ASSIGNMENT »
Please transcribe only the lines between the one containing "Where should I click to: Open" and the end of the records, both ends included, exactly as written; skip every picture.

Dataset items
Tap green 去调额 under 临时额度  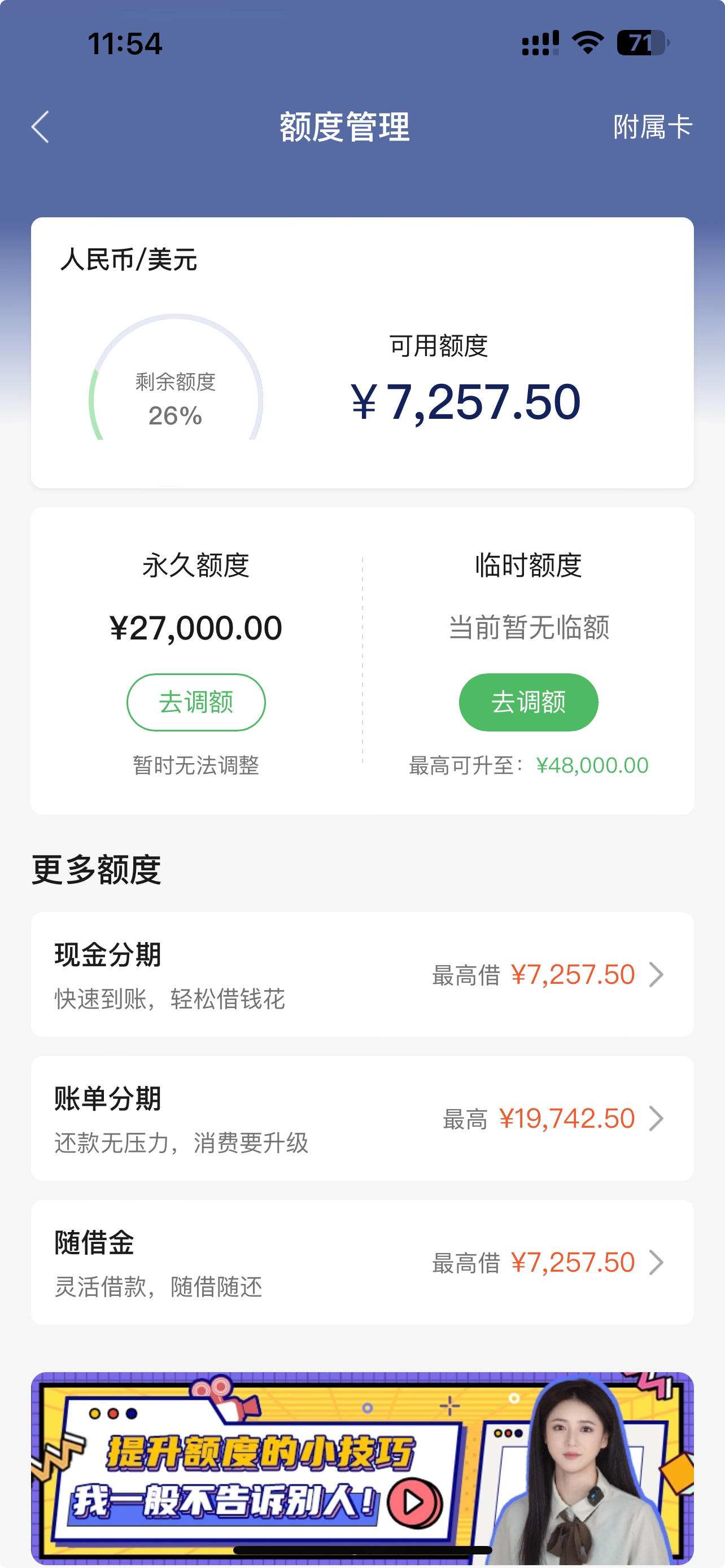(x=529, y=702)

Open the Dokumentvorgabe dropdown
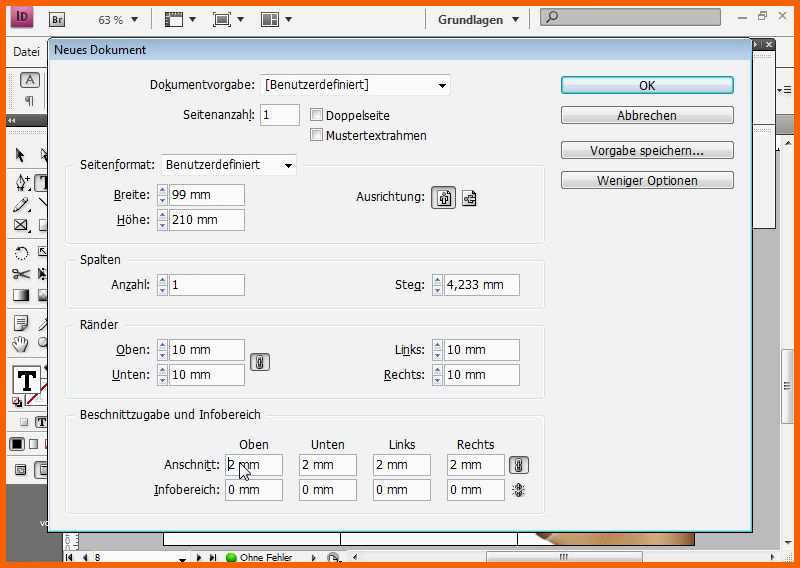pos(355,85)
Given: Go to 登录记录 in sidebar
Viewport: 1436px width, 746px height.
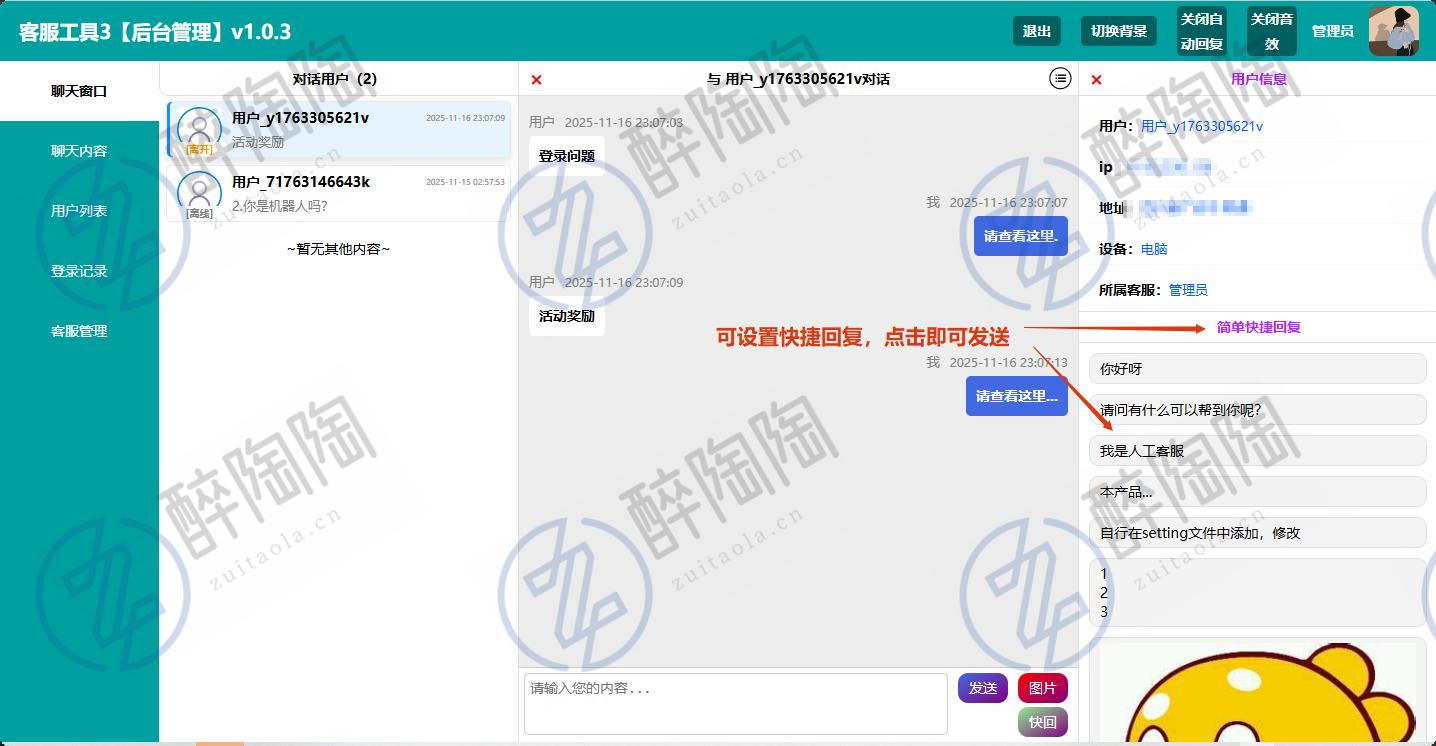Looking at the screenshot, I should pyautogui.click(x=79, y=271).
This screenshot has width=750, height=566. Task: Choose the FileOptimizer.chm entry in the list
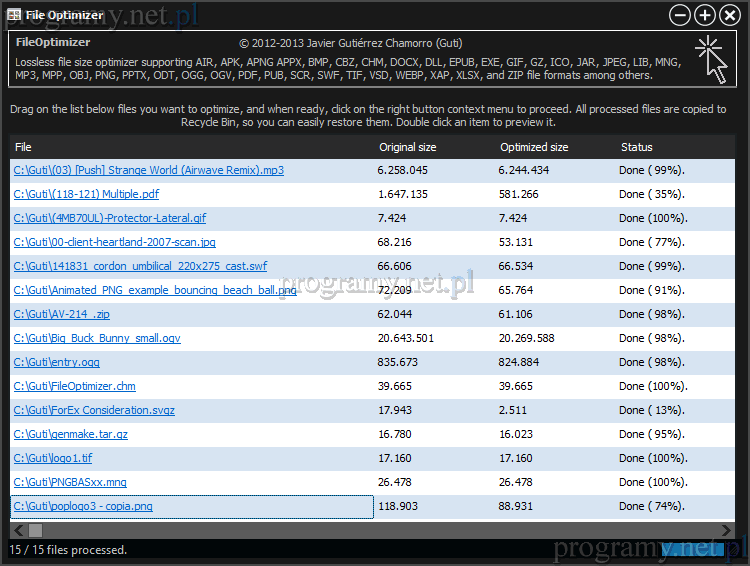point(74,386)
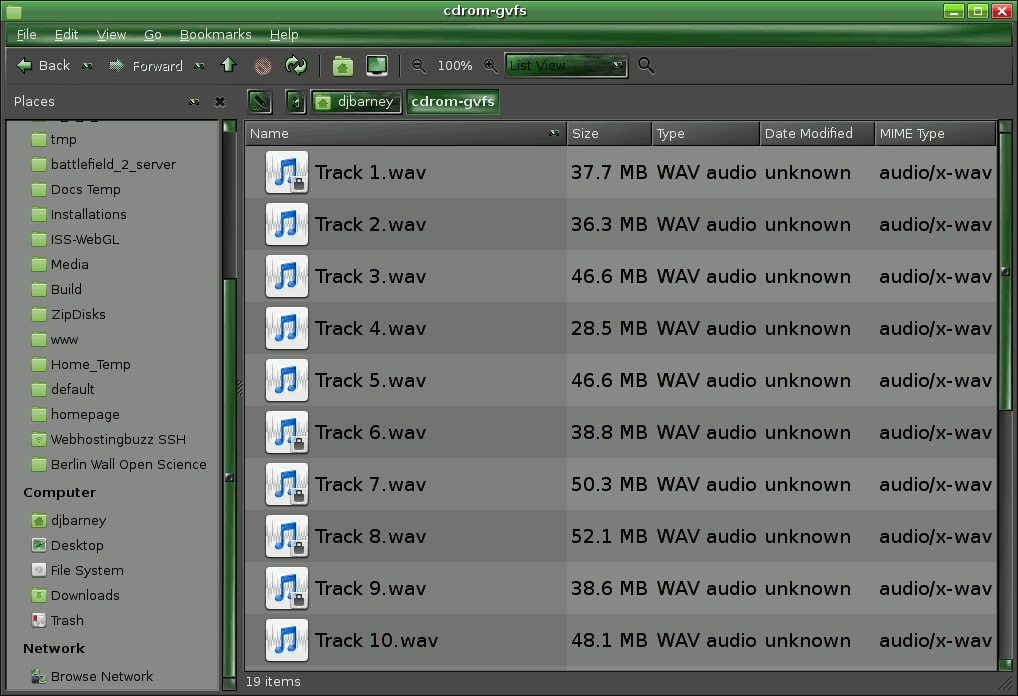Expand the Back history dropdown arrow
This screenshot has width=1018, height=696.
coord(87,66)
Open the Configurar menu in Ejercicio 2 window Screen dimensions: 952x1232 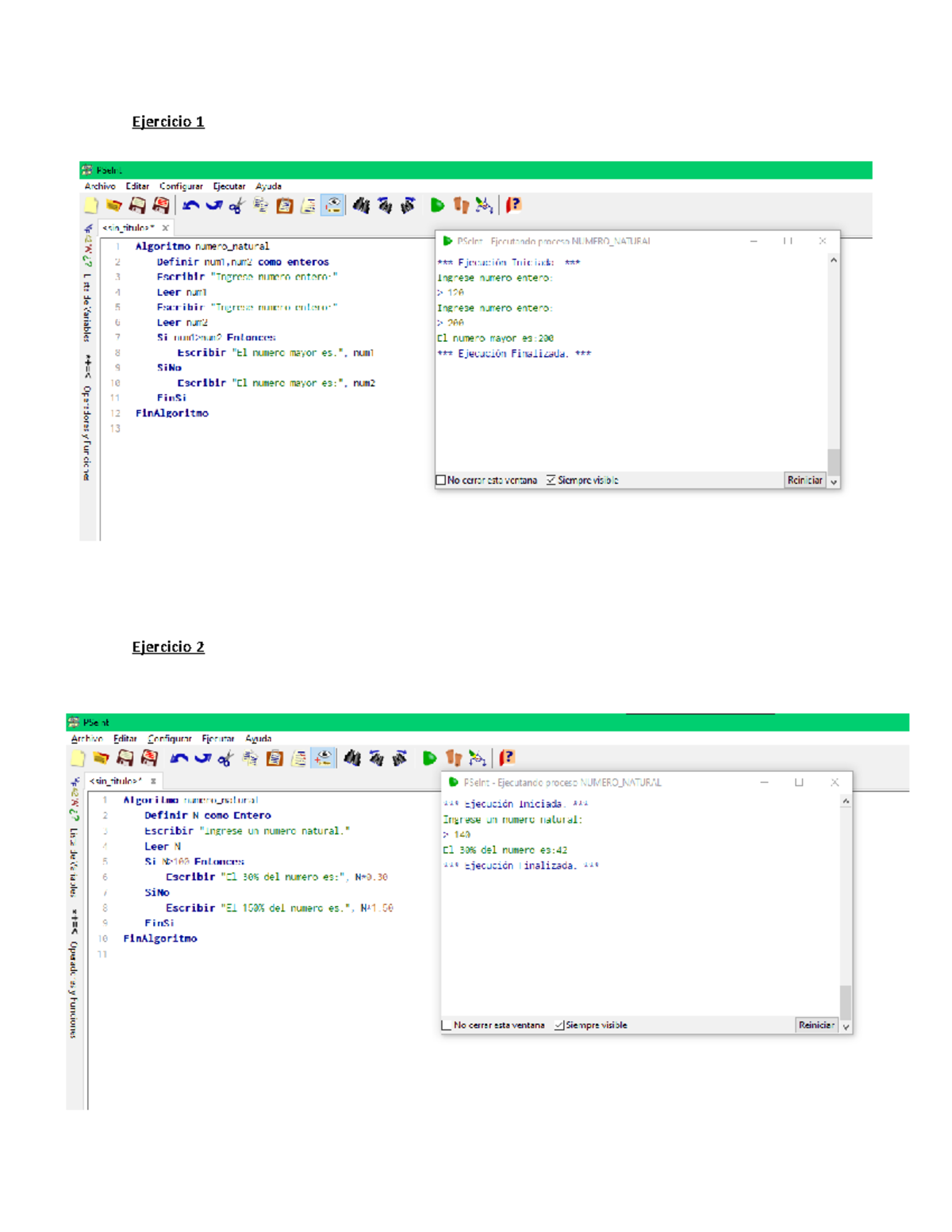170,739
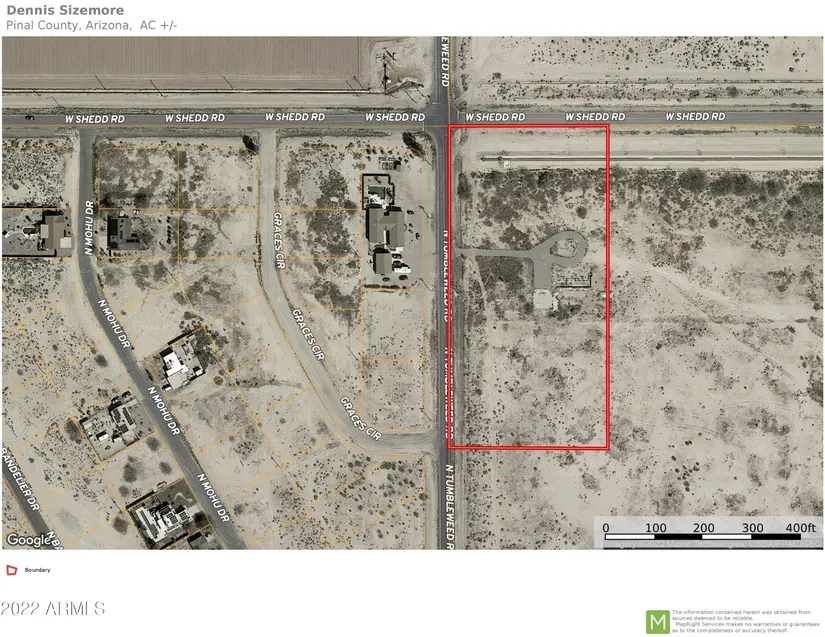
Task: Click the 100 label on scale bar
Action: (x=655, y=527)
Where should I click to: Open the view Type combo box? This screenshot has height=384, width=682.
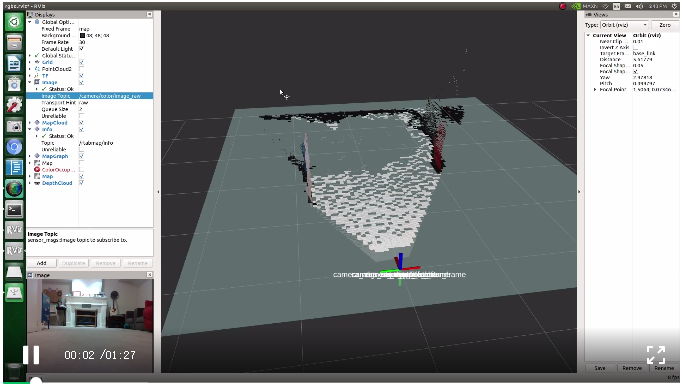[624, 25]
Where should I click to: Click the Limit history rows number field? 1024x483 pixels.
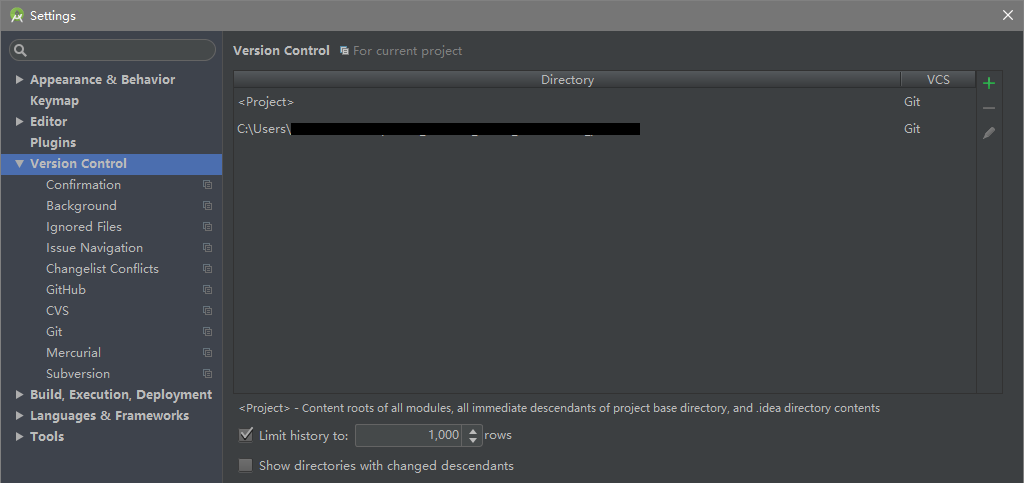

SOLUTION BELOW »
Where should I click to: Open the view Type combo box? This screenshot has height=384, width=682.
[624, 25]
Where should I click to: Click the Limit history rows number field? 1024x483 pixels.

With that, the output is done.